5. The respondents have appeared and filed reply, in which, it is mainly stated that the circular is legal and proper. The authorities in order to verify that actual exports are made, would require certain authenticated documents. Unless such documents are produced, refund cannot be granted. In essence, the stand of the respondents is that in case of exports made through the courier agencies, in absence of full documents of shipping bill etc., it is not possible to ascertain whether the goods actually crossed the custom borders of the country.
6. Insofar as the petitioner's provisional refund claim in connection with the exports directly made is concern, clearly the authorities committed an error in rejecting such claim. This issue does not require any elaborate discussion. Coming to the second Page 4 of 7 C/SCA/2318/2018 ORDER issue, though we share anxiety of the department that the refund of taxes can be granted only after proper proof of the export of the goods, we cannot appreciate the insistence of the department to stick to procedure laid down way back in the year 2007. More than a decade has passed since then. In a fast moving world with new modes of communication, transportation, technology coming up every other day, it is expected that the department finds proper solutions to the new emerging situation. Export of goods even in small quantities by individual manufactures, dealers and traders has become possible and convenient on account of systematic mode of transportation provided by courier agencies. When a courier agency thus, exports goods in a container or a consignment, it would necessarily contain goods of large number of customers. Inability or reluctance of the courier service to share with its customers such as the petitioner full details of shipping bills in such cases would be understandable.
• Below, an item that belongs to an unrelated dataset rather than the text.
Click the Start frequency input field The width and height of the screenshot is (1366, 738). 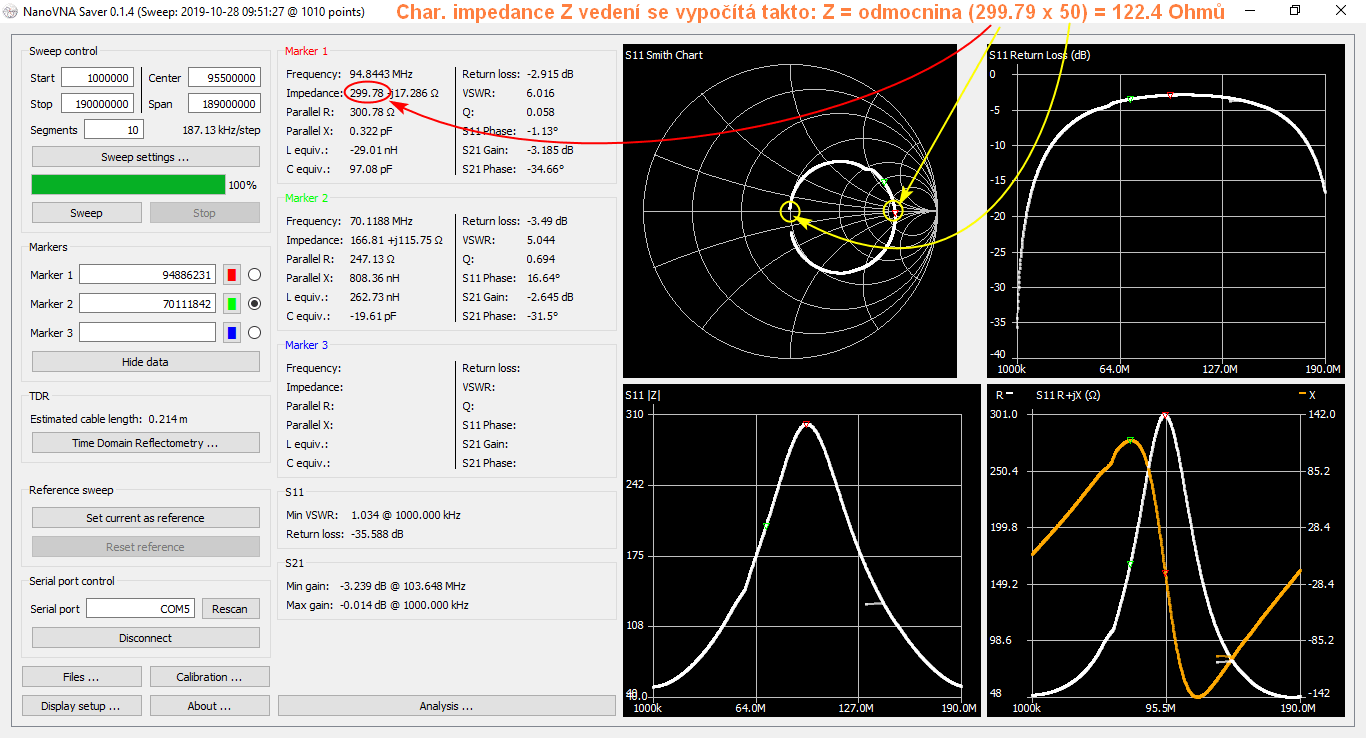pos(97,78)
7. Counsel for the petitioner had pointed out that all the courier services are duly registered with the customs authorities. Barring shipping bill, the Page 5 of 7 C/SCA/2318/2018 ORDER petitioner had produced sufficient other evidences of actual export of goods such as the invoice, online order, courier report, delivery status report, remittance, transaction advice and invoice of the courier agency.
8. Under the circumstances, even if we do not expect the department to clear the provisional refund in cases where the documents referred to in said circular dated 17.02.2007 are not produced since the export is made through courier service, such claim cannot be rejected while finally assessing the refund payable to the exporter only on this ground. In other words, as long as there is alternative proof of documentary nature available, the department must consider it, process it and pass suitable order in terms of law in such refund applications.
9. We notice that as per rule 15(7) of the VAT Rules, the refund applications have to be finally processed in three months.
10. Under the circumstances, petition is disposed of with following directions:
Page 6 of 7 C/SCA/2318/2018 ORDER
(I). That, petitioner's refund claim in cases where the exports were made directly, may be decided without any further delay and;
(II). The petitioner's refund claim in relation to exports made through courier services may be considered in light of the observations made here at the time of finally processing the same, which may also be done expeditiously.
11. For such purpose, impugned order dated 11.12.2017 is set aside. Petition is disposed of.